Ante esto, no resulta del todo conveniente sumarse a la rezongona idea de que el país vendría sufriendo –desde la dictadura en adelante– una especie de “apagón cultural”. A fin de cuentas, los remedios son necesarios. Qué lástima que sea a costa de los libros. Qué lástima que las farmacias reemplacen a las librerías. Sin embargo, todos (incluyendo a los más impenitentes lectores de libros) nos hemos sentido, más de una vez, aliviados al encontrar uno de estos centros luminosos de turno, de dependientes albos y sobreaseados, luego de un malestar insoportable en la noche.
Lo mismo puede decirse de la desaparición de los cines de barrio. El más emblemático: el cine Pedro de Valdivia, ahora reemplazado por un inmenso restaurante de carnes uruguayas, repleto de comensales poncherosos. Total, la comida es necesaria y las buenas películas, un placer de élite.

Y vamos sumando: el progresivo aumento del ruido en todos los ámbitos de lo social y cultural. Automovilistas ruidosos que proyectan su iracundia psicológica a través de sus bocinazos; taxistas cumbieros, desconcentrados de los signos urbanos y embotados por la changanga emitida, a todo volumen, por su música predilecta encima de los oídos del pasajero, todo esto animado por un locutor de pseudónimo degustativo; alarmas de vehículos encendidas en horarios nocturnos; crujientes sonidos de cabritas mascadas en cualquier cine; celulares sonando en lugares donde el silencio debiera resultar un derecho amparado por el sentido común. Después de tanta cháchara, la farmacia se convierte en un paliativo necesario.

Otra cosa: algo indica que esta adicción al ruido resulta conveniente para los grandes poderes económicos. Mientras más cacofónica sea la gente mucho mejor: un consumidor perfecto no requiere ser educado o reflexivo, amante del buen cine y la buena lectura. Hay que darle sustanciosas mercancías y publicidad emitida a “todo chancho” y que luego tranquilice sus ansiedades consumistas por medio de calmantes o ansiolíticos.
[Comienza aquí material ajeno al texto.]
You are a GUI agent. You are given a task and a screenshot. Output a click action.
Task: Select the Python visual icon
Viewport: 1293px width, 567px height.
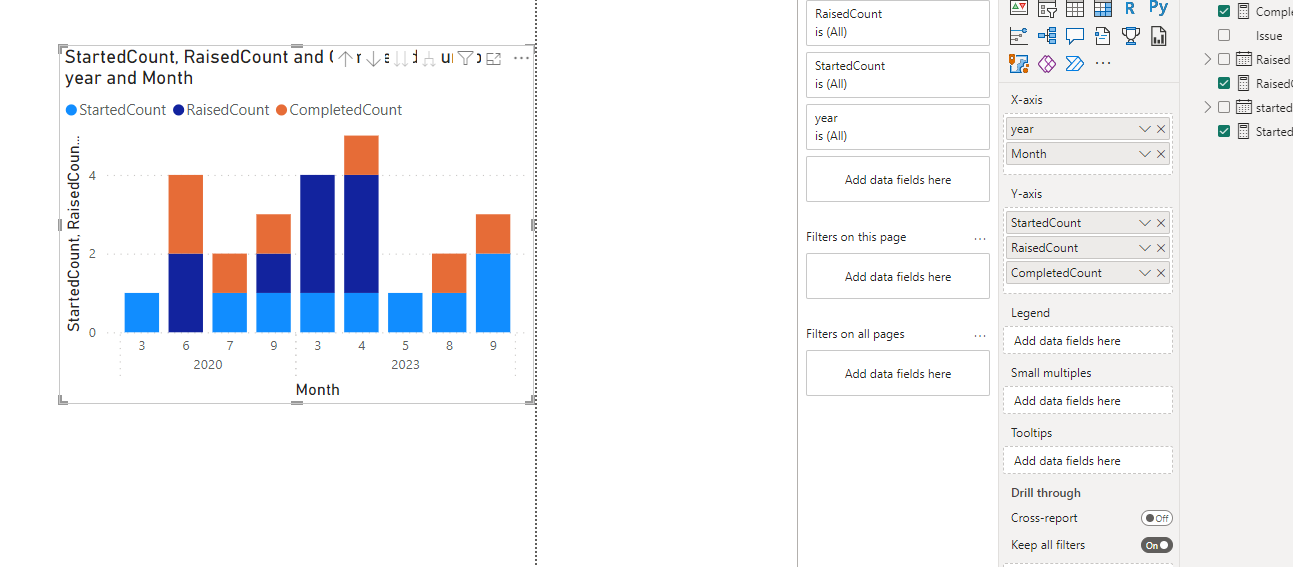[1158, 8]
Pero debo aclarar algo: nunca he sido un ferviente partidario de la cultura entendida como un rito solemne, expresada en salones y tertulias de tono vetusto, con comensales de barbas magisteriales y frentes arrugadas de tanto pensar. Menos de aquellos que enarbolan la cultura como si se tratase de un orgullo moral superior, y que se solazan en manifestar su desprecio por cosas tan banales como la cultura de masas y el deporte.

Lo ocurrido con la decisión de TVN de adelantar el programa “Una belleza Nueva” resulta elocuente de lo que hemos sostenido hasta aquí. Sin embargo, el gesto de renuncia de su conductor, el poeta Cristian Warnken, debió haber sido realizado mucho antes. ¿Un programa como el suyo a primera hora del día domingo? ¿A la hora de misa? ¿Qué importa que sea a las nueve o a las ocho de la mañana?
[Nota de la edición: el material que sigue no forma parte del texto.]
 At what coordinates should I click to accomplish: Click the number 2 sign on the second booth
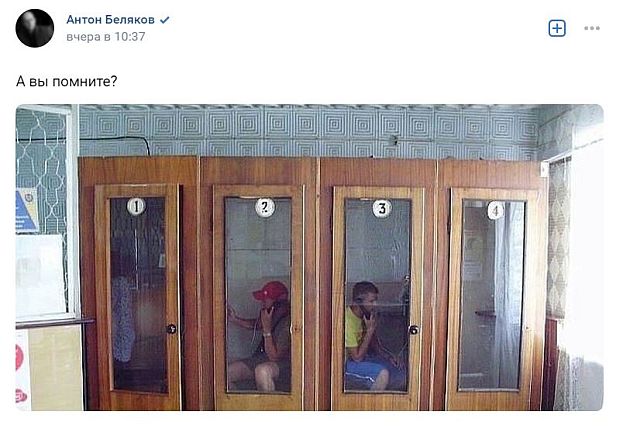point(265,208)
Las mañanas del domingo son para los tañidos de las campanas de las iglesias y para los niños madrugadores que imploran prender la tele para ver “monitos”. Pero también ocurre con parte de la tarde televisiva con complejo de Peter Pan: adolescentes con calugas y pechugas prematuras, dibujos animados, bullying a granel, películas de aventuras baratas, la mayoría interpretadas por animales humanizados y por un concepto de la vida propia de un jardín infantil, un parvulario o un patio de liceo.

Mas eso es lo que quieren las grandes cadenas comerciales. Cedamos a la teoría de la conspiración: el consumidor ideal es un niño, no un lector de libros o un adicto al buen cine. Para terminar, una anécdota ocurrida en la infancia: recuerdo que mi madre siempre nos decía, cuando convertíamos nuestra pieza, con mis revoltosos hermanos y parientes chicos, en un quilombo o un zafarrancho, lo siguiente: “esto es lo que les gusta, el desorden, el caos, la fiesta”.